Lambek and other advocates said that the traffic stop is part of a larger trend.
“This window into the reality of rampant collaboration between Vermont law enforcement and [President Donald] Trump’s deportation agents demonstrates the need for why now, more than ever, we need to have strong policy to protect the rights of immigrant Vermonters and protect the principle of equal treatment under the law,” Lambek said.
The ACLU and Migrant Justice are trying to bring public attention to the issue because they say the state is on the verge of weakening protections for immigrants.

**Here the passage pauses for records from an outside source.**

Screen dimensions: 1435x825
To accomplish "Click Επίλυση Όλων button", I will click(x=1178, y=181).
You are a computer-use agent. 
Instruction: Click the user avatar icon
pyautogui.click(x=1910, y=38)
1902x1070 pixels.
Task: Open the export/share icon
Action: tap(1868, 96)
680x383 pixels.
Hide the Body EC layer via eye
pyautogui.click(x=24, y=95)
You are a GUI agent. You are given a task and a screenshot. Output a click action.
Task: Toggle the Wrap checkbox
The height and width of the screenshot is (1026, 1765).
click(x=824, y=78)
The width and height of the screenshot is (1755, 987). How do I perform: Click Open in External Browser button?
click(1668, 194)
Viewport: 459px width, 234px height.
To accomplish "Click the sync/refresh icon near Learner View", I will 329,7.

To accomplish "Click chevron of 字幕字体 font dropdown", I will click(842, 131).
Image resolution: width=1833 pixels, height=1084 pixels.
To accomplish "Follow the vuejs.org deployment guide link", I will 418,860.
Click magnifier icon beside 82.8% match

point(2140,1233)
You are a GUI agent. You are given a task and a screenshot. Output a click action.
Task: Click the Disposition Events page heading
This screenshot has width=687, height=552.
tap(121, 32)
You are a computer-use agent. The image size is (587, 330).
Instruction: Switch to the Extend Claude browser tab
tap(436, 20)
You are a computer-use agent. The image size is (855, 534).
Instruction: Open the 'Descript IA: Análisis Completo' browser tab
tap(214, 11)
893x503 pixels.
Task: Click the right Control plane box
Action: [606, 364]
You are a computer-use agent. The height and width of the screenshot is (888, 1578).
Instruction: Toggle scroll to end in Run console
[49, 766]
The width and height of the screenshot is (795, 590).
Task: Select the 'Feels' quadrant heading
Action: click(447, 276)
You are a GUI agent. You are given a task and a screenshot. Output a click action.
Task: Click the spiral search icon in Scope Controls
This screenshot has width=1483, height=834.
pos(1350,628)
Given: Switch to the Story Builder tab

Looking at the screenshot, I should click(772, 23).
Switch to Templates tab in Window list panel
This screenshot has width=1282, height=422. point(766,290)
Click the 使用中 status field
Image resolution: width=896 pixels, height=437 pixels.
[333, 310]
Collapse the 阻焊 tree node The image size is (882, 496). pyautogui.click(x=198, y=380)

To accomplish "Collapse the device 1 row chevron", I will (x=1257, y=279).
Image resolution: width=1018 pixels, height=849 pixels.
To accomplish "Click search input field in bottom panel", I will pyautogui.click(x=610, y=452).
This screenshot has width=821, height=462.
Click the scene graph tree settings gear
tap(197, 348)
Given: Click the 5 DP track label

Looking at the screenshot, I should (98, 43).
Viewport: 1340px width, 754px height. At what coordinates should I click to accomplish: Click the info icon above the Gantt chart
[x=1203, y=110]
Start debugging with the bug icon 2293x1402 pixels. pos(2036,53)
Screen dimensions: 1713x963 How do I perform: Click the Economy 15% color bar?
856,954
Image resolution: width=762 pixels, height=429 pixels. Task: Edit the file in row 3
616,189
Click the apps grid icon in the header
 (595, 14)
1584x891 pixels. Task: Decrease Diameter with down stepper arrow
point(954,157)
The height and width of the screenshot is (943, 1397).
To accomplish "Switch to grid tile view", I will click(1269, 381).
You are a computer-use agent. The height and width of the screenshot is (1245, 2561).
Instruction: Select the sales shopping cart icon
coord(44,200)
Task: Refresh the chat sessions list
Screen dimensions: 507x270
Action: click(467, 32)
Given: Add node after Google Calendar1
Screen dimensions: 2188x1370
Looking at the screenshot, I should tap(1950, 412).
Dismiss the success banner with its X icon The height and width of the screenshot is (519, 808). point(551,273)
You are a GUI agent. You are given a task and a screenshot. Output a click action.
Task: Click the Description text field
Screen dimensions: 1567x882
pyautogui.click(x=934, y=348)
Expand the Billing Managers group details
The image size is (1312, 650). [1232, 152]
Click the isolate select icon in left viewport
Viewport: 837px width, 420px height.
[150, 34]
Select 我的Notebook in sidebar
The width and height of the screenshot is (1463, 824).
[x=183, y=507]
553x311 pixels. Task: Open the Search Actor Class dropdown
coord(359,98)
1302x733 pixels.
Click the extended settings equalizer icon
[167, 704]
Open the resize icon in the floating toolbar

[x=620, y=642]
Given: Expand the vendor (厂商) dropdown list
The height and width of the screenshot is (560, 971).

A law passed earlier this year requires Vermont’s Criminal Justice Training Council to “update” the state’s Fair and Impartial Policing Policy, which was approved in 2016, “to provide one cohesive model policy for law enforcement” around the state to adopt.
Rep. Martin LaLonde (D-South Burlington), the lead sponsor of the legislation, said the idea was to create a single, mandatory policy for all police in the state. LaLonde’s legislation requires officials to coordinate with Migrant Justice as they update the policy, but Lambek said law enforcement used the update as an opportunity to roll back protections that were in the previous version of the policy.
“This goes well beyond a simple update,” said Lambek. “This is proposing sweeping cuts to the policy.”
Officials at the Criminal Justice Training Council did not respond to an interview request Friday. Diaz, the ACLU attorney, said there’s no question that the previous policy was stronger than the one officials are considering now.
“We don’t believe that the legislature envisioned a watering-down of the protections … That’s what’s happened, unfortunately, in some areas,” Diaz said. “There have been many changes, some for the better, some for the worse.”
The legislature separately passed a bill this year that prohibits formal agreements under which federal immigration authorities deputize local police to enforce civil immigration law.
Lambek and Diaz said law enforcement officials are refusing to adopt policies that prohibit local law enforcement from collaborating with federal immigration authorities, as Franklin County deputies did during the August 29 traffic stop.
Lambek said the proposed changes are driven by the Trump administration’s letters to local jurisdictions threatening to cut off federal funding to “sanctuary cities” and communities with similar policies.
"One word: Trump," Lambek said. "That’s the driving force behind these changes. It’s the state of Vermont bending over backwards in order to accommodate itself to the empty threats from the Trump administration."
The Criminal Justice Training Council is expected to vote on the new model policy at a meeting December 12 in Pittsford.